Volume 51, Number 14 · September 23, 2004

Sander's Human Comedy

By Luc Sante
August Sander: People of the Twentieth Century A Photographic Portrait of Germany

an exhibition at the Metropolitan Museum of Art, New York, May 25–September 19, 2004

People of the Twentieth Century
by August Sander, edited by Die Photographische Sammlung/SK Stiftung Kultur, revised and newly compiled by Susanne Lange, Gabriele Conrath-Scholl, and Gerd Sander

Abrams, seven volumes, $195.00

The Germans came surprisingly late to photography.

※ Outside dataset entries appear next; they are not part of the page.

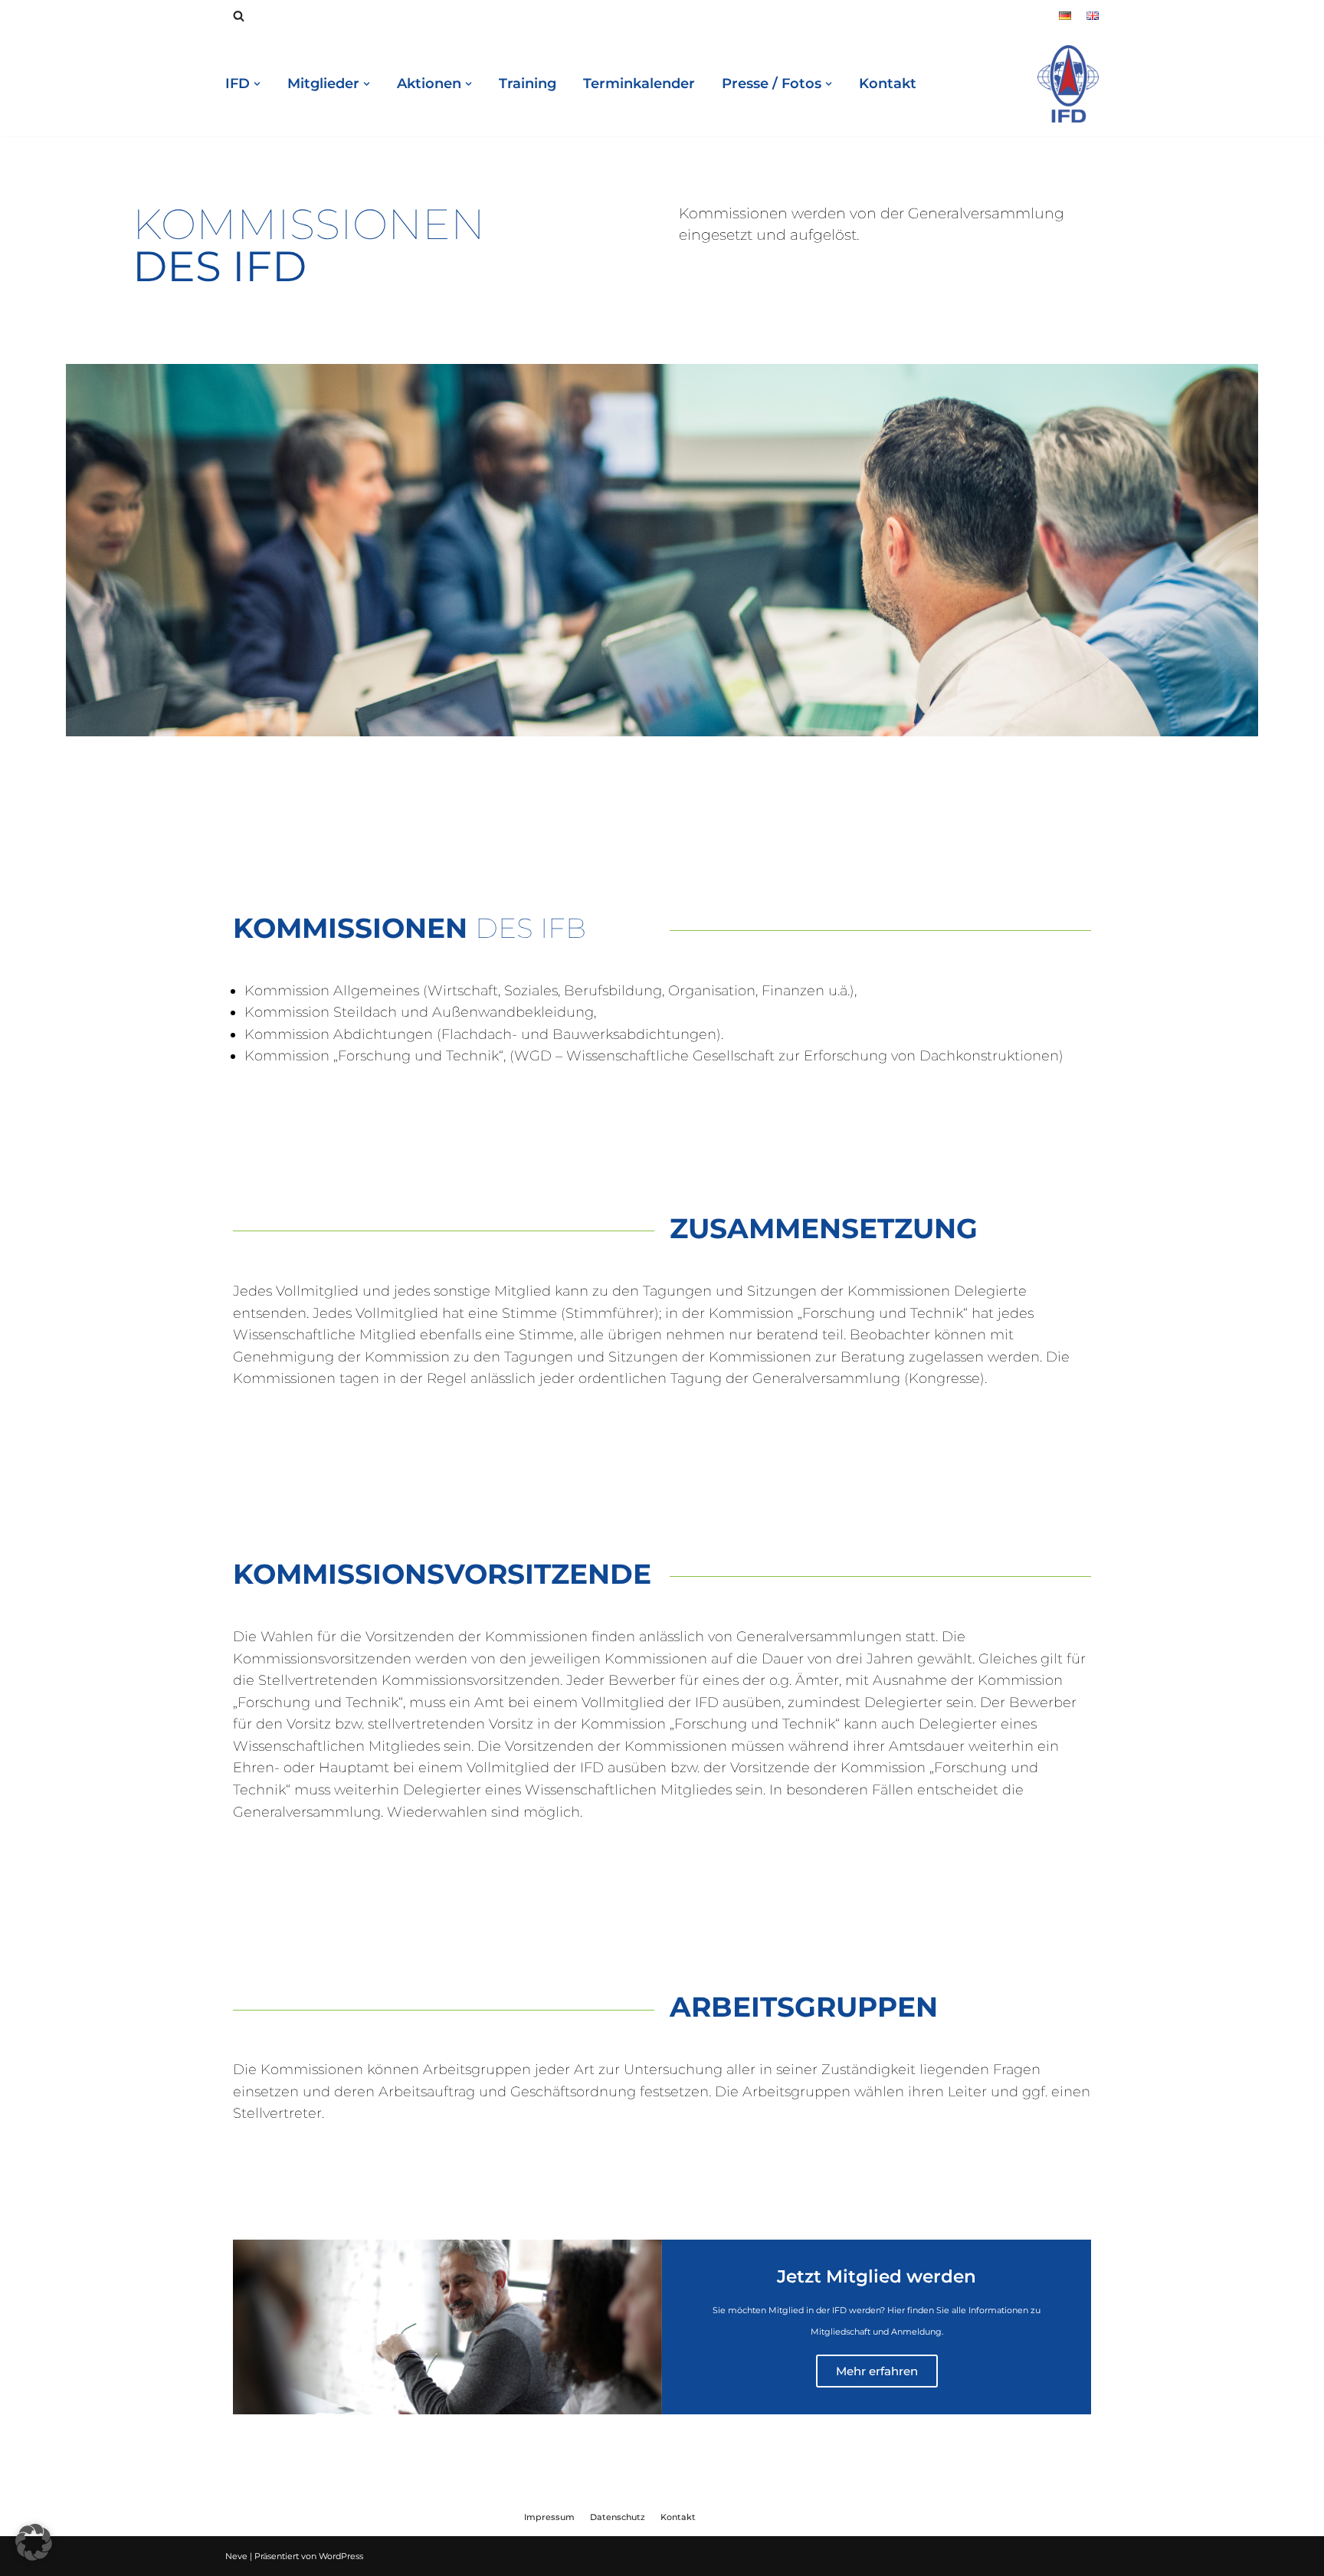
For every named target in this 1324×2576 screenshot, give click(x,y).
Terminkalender (639, 83)
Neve (236, 2556)
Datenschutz (617, 2517)
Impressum (549, 2517)
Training (527, 83)
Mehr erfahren (877, 2371)
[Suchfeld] (238, 15)
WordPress (341, 2556)
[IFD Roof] (1068, 84)
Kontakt (887, 83)
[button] (33, 2542)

Possibly because of the dominance of the field by the French and the British—not to mention the Americans—Germany did not produce a single especially memorable photographic artist or image until near the end of the nineteenth century, when Wilhelm Plüschow and Wilhelm von Gloeden separately ventured to the Mediterranean to pose naked young men, sometimes with Pan horns, in light-classical motifs. Around that same time, two large projects, har-bingers of the next century, were quietly beginning to germinate entirely outside the realm of art photography as it was then understood. One of these could hardly have been farther from the public eye: Karl Blossfeldt (1865–1932), an apprentice drawing teacher from the Hartz Mountains, began in the 1890s to systematically photograph plant forms—buds, blossoms, stalks, leaves—against plain backgrounds as a reference for artists and craftsmen working under the sway of the fashion for vegetal designs that was about to culminate in Art Nouveau. The pictures stressed the graphic and sculptural qualities of the plants, defamiliarizing them nearly to the point of making them appear artificial, and were startlingly lucid and terse in their rigor.